Agora, se por “indústria” você estiver falando das emissões do setor de energia, que consome combustíveis fósseis, no Brasil a principal atividade emissora é a de transportes. Em 2016, último ano para o qual existem análises detalhadas, o setor de energia respondeu por 19% das emissões do Brasil (423 milhões de toneladas de CO2equivalente), e os transportes ficaram com 39% desse quinhão (204 milhões de toneladas de CO2 equivalente). Se quiser saber os detalhes, leia esta análise.
(Proletario Anonimo @umpoetaproibido /Twitter) Na opinião de vocês, é possível frear as mudanças climáticas sem mudar o modo de produção capitalista?
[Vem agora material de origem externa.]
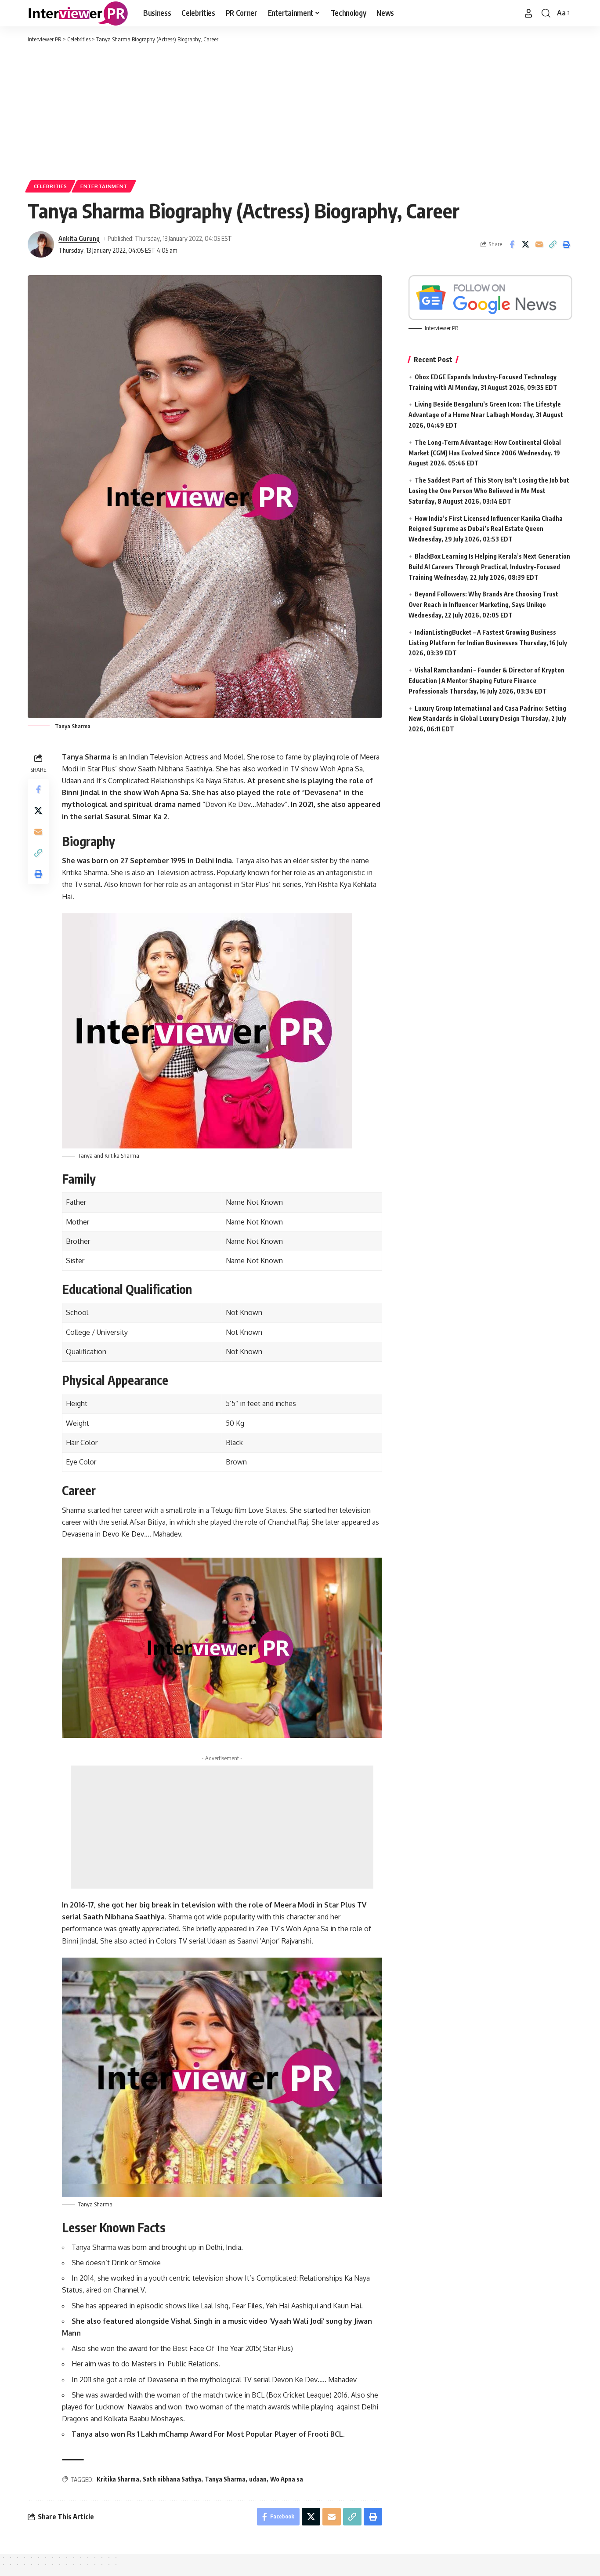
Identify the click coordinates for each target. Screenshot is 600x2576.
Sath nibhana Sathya (172, 2479)
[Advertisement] (300, 109)
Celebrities (50, 186)
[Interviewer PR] (78, 13)
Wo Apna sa (286, 2479)
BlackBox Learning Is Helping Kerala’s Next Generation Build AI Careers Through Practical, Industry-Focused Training (489, 566)
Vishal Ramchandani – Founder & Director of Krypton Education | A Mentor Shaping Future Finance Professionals (486, 680)
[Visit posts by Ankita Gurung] (41, 244)
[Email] (539, 244)
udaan (258, 2479)
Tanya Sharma (225, 2479)
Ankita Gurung (79, 238)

Não. Os modos insustentáveis de produção e consumo (repare bem nesta última parte) já foram identificados pelo IPCC, o Painel Intergovernamental sobre Mudanças Climáticas, como a principal causa da mudança do clima e a principal barreira ao seu enfrentamento. A produção e o consumo precisam incorporar variáveis que até agora não entraram na conta do capitalismo, como os custos externos da poluição, que são pagos por toda a sociedade. Uma maneira imediata de fazer isso, que já está em curso em vários países, é botar um preço nas emissões de carbono. Assim, atividades emissoras (por exemplo, a geração de energia por termelétricas a carvão, altamente poluentes) passam a pagar pela poluição e a competir em condições menos desleais com atividades menos poluentes (como a geração de energia solar). O capitalismo não precisa acabar para enfrentar a mudança do clima, mas precisa se reorientar, e muito rápido.